Lo esotérico no murió.
Fue absorbido.
Transformado.
Reescrito en lenguaje máquina.
Los templos fueron sustituidos por servidores.
Los chamanes, por ingenieros con bata y burnout.
Los oráculos, por interfaces amigables que simulan empatía y monitorean tus suspiros.
Ahora adoramos dispositivos que no entendemos.
Nos arrodillamos ante algoritmos sin rostro.
Conjuramos respuestas con comandos de voz y las llamamos “comodidad”.
Pero no somos usuarios.
Somos oficiantes de un culto que no comprendemos.
Sacrificamos privacidad, tiempo, atención, y lo llamamos “progreso”.
La mayoría no distingue una línea de código de un conjuro en sánscrito.

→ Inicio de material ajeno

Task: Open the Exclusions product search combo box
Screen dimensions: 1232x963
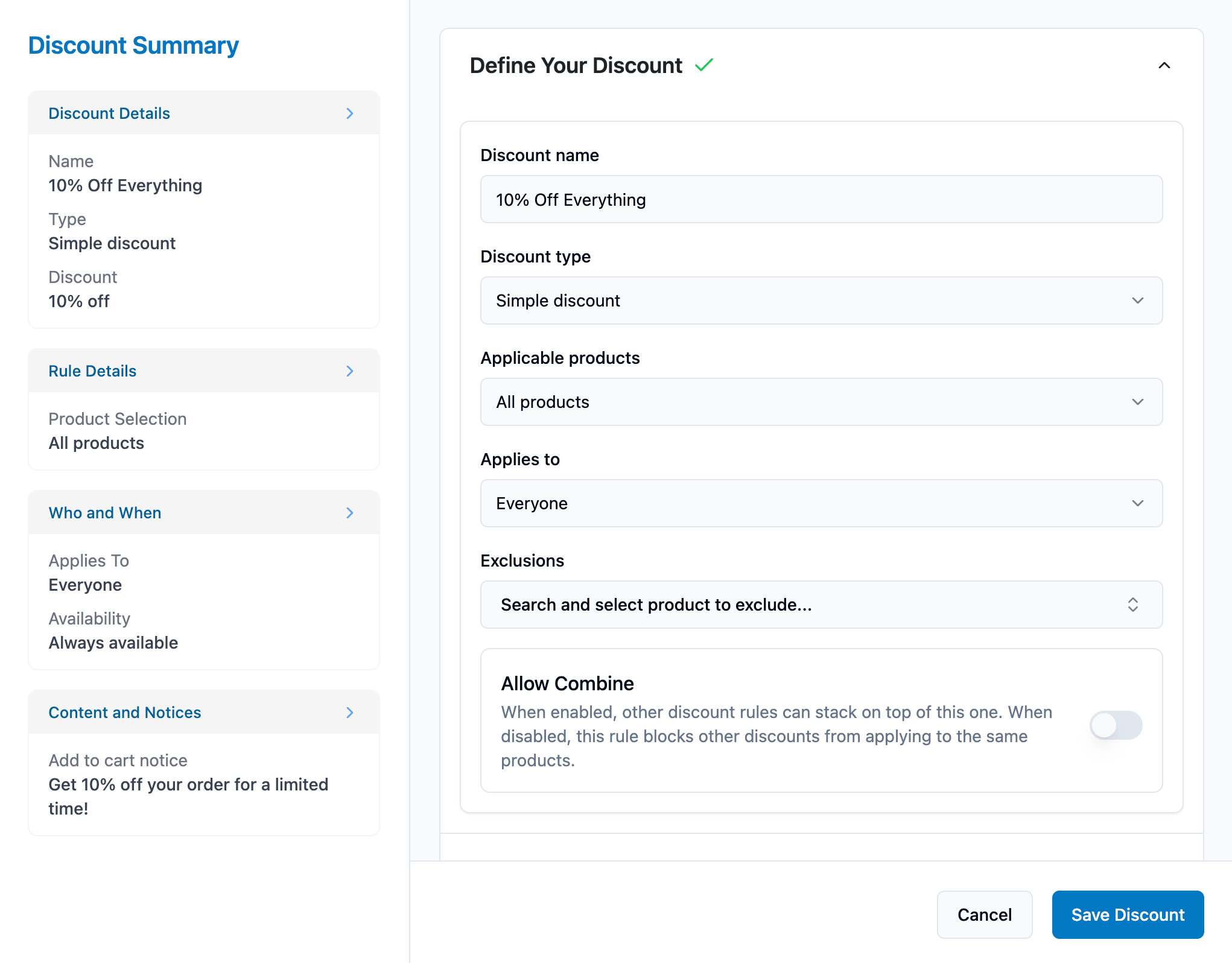Action: [821, 605]
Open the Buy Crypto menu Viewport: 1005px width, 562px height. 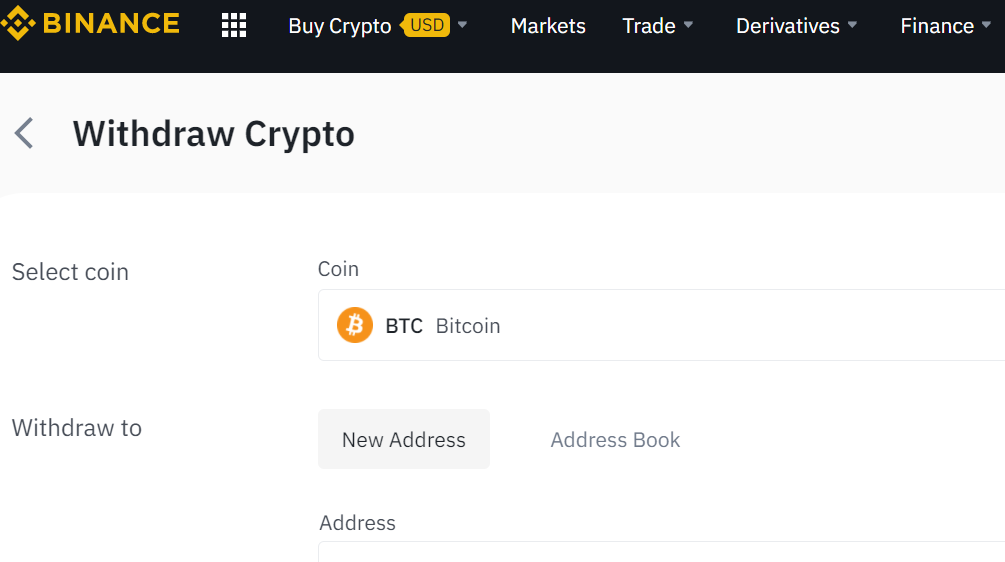340,26
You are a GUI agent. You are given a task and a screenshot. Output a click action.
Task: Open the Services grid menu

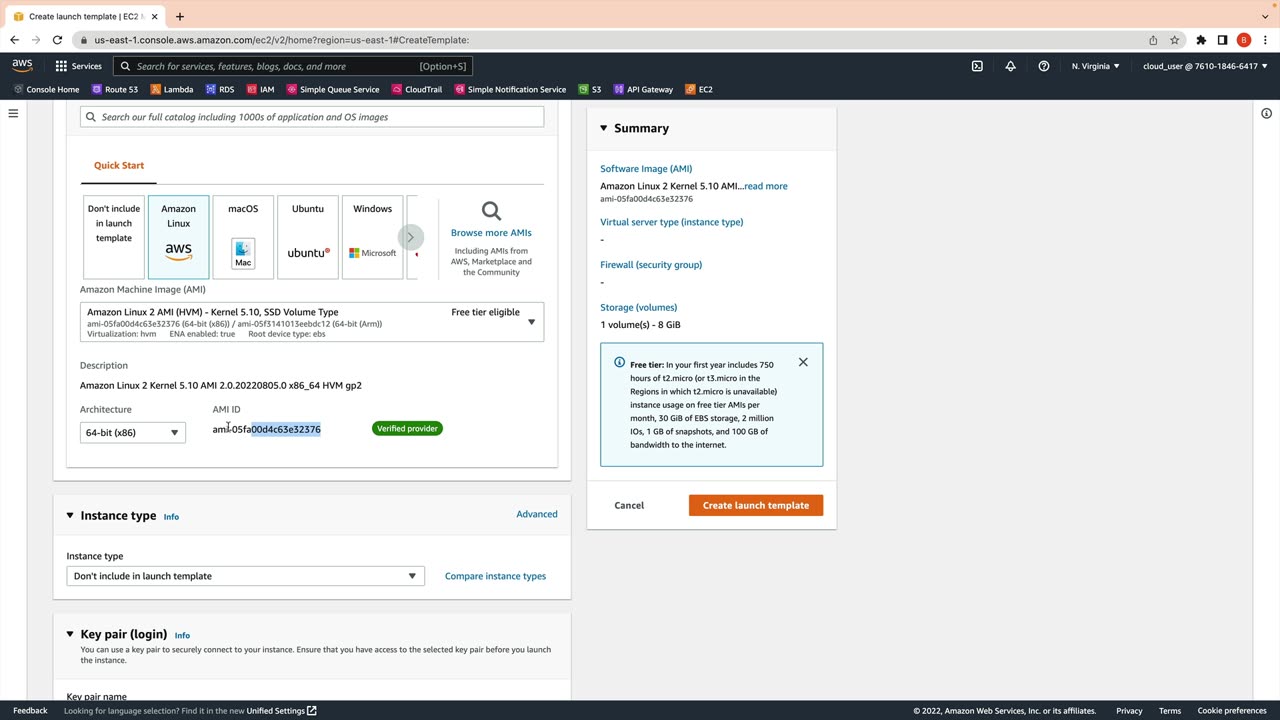click(78, 66)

Y esa ignorancia no es inocente.
Es el pasaporte a nuestra docilidad.
Usamos magia diseñada por otros.
No sabemos sus límites.
No conocemos su precio.
No elegimos sus dioses.
Y sin embargo, seguimos diciendo:
“Oye, Siri.”
“Ok, Google.”
“Háblame, ChatGPT.”
Como si no estuviéramos despertando algo
que escucha más de lo que decimos y entiende menos de lo que cree saber.